Fraser is sparsely populated, and his pockets of homes and businesses have been spared. But the geology of the island is different from anywhere else. It hosts plants and animals that live in sensitive niches, such as acid swamps with fish and amphibians specially adapted to tolerate water chemistry.
Even in areas that have evolved with fire, flames that burn too hot can destroy vegetative cover, allowing sand to move with the winds. Once it starts, the island’s dune system can change, potentially reconfiguring entire ecosystems.
This is not the only risk. So far, it appears that the fires have not penetrated the rainforest of Fraser Island, say both Shulmeister and Fensham. But a South American mushroom called myrtle rust infects the vegetation near its edge. Large hot burns combined with myrrh rust can alter the ability of shade species to regenerate, making it difficult to root plants in the rainforest. For the rainforest, fire can be “an existential threat to its survival,” says Shulmeister.
It will be years before Shulmeister can say for sure whether this flame has caused irreparable damage. For now, he hopes the Fraser Island fire is “especially a warning sign.”

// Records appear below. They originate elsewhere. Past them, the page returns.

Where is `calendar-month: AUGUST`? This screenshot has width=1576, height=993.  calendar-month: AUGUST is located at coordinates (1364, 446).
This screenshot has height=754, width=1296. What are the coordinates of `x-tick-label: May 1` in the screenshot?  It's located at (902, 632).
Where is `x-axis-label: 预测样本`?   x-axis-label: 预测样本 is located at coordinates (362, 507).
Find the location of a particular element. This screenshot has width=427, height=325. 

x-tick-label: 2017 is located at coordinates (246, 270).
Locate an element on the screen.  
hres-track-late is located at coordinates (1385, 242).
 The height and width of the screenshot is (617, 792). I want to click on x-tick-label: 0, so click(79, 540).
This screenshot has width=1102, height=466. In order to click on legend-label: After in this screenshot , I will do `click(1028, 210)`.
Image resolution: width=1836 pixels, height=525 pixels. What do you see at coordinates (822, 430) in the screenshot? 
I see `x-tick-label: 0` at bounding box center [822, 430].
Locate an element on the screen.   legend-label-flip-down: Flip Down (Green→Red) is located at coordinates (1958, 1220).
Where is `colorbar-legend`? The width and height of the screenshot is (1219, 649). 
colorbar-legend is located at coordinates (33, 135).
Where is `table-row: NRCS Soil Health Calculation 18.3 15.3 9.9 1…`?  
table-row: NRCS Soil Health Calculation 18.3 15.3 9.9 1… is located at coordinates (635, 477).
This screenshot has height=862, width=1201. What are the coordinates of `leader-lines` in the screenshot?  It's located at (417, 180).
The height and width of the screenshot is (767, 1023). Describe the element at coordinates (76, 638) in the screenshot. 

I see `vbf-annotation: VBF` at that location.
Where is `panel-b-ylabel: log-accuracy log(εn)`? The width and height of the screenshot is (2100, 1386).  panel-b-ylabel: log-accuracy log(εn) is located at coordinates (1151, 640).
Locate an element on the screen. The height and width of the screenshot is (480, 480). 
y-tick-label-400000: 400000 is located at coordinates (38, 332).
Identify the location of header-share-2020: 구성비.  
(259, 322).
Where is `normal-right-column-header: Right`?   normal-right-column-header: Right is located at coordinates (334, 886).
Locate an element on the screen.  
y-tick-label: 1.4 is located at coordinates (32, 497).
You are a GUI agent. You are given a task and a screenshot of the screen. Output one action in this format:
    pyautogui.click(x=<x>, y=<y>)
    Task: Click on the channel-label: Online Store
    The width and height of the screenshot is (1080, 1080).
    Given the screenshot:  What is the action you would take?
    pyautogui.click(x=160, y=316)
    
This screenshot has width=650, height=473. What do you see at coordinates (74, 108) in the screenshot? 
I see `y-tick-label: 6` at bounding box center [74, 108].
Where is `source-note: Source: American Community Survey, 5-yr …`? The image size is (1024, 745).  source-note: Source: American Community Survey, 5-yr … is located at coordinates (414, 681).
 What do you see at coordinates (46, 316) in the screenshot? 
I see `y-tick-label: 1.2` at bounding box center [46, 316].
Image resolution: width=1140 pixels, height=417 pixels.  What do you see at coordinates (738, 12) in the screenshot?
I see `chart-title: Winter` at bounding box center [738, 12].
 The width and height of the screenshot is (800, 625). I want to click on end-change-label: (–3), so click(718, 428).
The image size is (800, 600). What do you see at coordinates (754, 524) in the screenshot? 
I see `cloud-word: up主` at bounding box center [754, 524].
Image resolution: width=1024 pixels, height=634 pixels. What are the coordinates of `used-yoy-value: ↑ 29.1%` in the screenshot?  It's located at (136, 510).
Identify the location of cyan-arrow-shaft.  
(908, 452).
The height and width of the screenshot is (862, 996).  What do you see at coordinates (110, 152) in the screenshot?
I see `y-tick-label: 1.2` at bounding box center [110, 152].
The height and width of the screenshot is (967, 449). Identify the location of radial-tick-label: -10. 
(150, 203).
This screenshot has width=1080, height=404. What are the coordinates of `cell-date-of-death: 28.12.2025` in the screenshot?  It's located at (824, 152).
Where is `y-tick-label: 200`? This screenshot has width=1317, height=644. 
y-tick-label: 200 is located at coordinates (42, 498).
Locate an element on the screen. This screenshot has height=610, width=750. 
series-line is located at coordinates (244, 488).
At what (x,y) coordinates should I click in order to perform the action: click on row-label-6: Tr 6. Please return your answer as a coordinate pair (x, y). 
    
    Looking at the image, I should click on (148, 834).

Lake Mckenzie, a freshwater lake, is one of the main tourist attractions on the island and so far has not been affected by the fire. For biosecurity and cultural reasons, there was opposition from the indigenous Butchulla population to use the lake to fight fires.
Less rainfall than usual in recent months has created dry, exacerbated heat conditions; November was the hottest in Australia on record. An illegal campfire on the beach started the fire, which firefighters tried to control for six weeks.
Photo by Matthew Abbott
Slade, for one, definitely feels warned.
After lifting his evacuation order, Slade returned to work. Like many Australians, it is comfortable around fires. He saw it in the bush of Victoria, the region around Melbourne in South Australia, in the 1920s and even took fire management courses. And unlike his experience on Kangaroo Island, no one on Fraser, even during the evacuations, felt he was fleeing to see his life.
But the other day he made a trip to analyze the damage. Even though the Fraser fire burned slower than last year’s megafires, it was hard not to be humiliated by its brute power.
“A lot of vegetation is completely nuked to the ground,” says Slade.
He is not eager to go through this again.